Latest Australian radar returns show them going thru level 363 about 105 knots too slow to sustain flight. Weather shows they were likely maneuvering to avoid thunderstorms in the area.
Pretty good chance they might of had one of their probes ice up. Read the following account of a Lufthansa A-321 that occurred just last month :
"By Simon Hradecky, created Tuesday, Nov 18th 2014 17:11Z, last updated Sunday, Dec 28th 2014 22:22Z
A Lufthansa Airbus A321-200, registration D-AIDP performing flight LH-1829 from Bilbao,SP (Spain) to Munich (Germany) with 109 people on board, was climbing through FL310 out of Bilbao about 15 minutes into the flight at 07:03Z, when the aircraft on autopilot unexpectedly lowered the nose and entered a descent reaching 4000 fpm rate of descent. The flight crew was able to stop the descent at FL270 and continued the flight at FL270, later climbing to FL280, and landed safely in Munich about 110 minutes after the occurrence.
The French BEA reported in their weekly bulletin that the occurrence was rated a serious incident and is being investigated by Germany's BFU.

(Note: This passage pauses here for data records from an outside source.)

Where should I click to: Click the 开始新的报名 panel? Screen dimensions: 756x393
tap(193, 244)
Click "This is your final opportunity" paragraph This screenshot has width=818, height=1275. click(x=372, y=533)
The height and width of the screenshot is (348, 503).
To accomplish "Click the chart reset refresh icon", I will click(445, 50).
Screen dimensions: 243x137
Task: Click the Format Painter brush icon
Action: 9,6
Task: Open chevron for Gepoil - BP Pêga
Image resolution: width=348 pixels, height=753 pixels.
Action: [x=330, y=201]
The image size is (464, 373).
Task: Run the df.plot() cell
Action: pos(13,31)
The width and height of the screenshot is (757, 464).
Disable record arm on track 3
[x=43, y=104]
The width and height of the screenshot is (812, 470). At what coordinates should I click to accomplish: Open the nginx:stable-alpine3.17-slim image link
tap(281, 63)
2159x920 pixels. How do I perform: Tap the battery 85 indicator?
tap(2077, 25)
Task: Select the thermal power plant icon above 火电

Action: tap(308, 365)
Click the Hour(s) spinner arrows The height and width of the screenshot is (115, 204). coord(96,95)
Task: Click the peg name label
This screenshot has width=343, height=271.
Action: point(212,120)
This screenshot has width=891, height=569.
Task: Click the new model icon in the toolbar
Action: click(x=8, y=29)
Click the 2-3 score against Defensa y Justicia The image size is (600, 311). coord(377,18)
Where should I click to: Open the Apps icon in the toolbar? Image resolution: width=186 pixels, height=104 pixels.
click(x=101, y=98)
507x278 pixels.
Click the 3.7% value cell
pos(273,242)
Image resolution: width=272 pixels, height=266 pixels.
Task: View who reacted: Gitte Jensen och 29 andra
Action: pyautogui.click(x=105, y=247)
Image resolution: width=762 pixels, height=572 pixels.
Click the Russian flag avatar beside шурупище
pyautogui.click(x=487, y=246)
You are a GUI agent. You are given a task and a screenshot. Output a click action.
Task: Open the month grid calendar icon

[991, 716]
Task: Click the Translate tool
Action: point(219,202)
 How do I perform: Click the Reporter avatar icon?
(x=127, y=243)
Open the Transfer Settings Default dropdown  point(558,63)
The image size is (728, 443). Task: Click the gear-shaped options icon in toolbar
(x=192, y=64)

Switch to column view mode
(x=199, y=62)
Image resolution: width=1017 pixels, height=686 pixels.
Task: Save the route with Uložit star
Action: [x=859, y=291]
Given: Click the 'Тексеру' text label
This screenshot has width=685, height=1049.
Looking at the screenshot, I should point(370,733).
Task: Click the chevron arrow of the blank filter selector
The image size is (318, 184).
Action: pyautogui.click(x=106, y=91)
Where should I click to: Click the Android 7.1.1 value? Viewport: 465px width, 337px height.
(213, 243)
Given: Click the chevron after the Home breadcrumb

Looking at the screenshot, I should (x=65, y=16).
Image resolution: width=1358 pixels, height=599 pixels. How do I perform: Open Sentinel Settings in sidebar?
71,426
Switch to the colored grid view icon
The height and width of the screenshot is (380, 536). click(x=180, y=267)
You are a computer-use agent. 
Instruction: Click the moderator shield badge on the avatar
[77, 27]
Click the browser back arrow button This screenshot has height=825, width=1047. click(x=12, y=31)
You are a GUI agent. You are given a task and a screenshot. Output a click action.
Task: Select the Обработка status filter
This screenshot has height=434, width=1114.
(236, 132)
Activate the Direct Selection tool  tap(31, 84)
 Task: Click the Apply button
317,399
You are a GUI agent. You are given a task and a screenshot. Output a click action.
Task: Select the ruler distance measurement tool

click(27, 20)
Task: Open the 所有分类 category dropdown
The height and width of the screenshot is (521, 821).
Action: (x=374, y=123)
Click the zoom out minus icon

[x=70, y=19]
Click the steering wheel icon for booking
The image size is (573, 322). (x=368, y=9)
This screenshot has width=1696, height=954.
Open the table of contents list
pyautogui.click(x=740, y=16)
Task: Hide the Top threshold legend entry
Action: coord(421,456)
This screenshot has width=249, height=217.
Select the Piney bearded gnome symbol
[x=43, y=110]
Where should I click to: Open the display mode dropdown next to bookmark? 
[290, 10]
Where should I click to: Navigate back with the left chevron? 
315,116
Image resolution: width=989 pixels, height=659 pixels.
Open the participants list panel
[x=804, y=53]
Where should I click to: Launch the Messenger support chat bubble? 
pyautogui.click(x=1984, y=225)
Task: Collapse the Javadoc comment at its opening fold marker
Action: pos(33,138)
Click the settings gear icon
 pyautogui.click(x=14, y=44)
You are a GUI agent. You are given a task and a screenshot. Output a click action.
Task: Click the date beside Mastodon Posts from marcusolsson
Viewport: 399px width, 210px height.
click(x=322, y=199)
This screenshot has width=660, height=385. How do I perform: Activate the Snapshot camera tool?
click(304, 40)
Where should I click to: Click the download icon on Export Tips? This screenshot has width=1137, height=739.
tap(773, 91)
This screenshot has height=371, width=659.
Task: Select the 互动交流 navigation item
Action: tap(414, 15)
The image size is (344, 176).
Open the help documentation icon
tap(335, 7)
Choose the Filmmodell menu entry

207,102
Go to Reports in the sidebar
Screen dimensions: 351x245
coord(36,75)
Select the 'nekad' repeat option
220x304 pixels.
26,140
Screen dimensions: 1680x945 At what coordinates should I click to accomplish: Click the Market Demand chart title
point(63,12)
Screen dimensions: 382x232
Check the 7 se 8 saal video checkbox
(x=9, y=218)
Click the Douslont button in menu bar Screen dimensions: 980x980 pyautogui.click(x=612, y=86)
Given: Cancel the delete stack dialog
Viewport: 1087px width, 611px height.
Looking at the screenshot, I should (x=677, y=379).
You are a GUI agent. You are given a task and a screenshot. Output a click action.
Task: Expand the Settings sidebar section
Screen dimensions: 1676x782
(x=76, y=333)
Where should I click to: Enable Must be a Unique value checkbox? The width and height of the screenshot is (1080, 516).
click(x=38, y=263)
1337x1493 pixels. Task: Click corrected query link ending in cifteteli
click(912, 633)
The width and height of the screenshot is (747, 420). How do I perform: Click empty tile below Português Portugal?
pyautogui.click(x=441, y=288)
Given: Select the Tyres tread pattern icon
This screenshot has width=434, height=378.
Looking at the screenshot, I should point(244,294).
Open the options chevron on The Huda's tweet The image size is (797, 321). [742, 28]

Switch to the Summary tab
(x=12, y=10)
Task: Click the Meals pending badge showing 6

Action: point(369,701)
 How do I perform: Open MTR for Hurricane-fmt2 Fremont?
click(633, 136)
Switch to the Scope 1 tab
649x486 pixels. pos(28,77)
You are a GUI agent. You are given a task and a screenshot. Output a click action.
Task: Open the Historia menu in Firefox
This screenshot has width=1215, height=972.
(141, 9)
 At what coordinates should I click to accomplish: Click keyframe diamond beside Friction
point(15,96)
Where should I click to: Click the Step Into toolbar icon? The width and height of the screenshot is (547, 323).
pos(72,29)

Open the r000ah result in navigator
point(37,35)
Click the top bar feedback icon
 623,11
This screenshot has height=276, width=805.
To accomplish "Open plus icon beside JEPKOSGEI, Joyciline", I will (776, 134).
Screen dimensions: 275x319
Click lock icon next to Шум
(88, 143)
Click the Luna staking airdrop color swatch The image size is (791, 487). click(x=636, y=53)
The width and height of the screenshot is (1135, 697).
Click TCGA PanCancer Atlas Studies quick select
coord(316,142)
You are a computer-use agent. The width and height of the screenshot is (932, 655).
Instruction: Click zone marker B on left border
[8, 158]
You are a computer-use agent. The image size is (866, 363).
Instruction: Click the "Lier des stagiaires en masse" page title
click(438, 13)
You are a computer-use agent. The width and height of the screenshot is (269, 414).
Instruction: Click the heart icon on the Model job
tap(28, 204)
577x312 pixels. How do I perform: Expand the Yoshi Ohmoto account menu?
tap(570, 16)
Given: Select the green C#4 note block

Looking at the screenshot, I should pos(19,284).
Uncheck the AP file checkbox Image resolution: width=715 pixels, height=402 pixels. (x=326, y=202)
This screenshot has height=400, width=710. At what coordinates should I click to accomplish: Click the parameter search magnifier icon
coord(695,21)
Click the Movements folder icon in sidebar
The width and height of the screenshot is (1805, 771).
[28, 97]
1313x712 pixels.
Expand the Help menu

The occurrence aircraft remained on the ground in Munich for 75 hours before resuming service on Nov 8th.
The Aviation Herald learned that the loss of altitude had been caused by two angle of attack sensors having frozen in their positions during climb at an angle, that caused the fly by wire protection to assume, the aircraft entered a stall while it climbed through FL310. The Alpha Protection activated forcing the aircraft to pitch down, which could not be corrected even by full back stick input. The crew eventually disconnected the related Air Data Units and was able to recover the aircraft."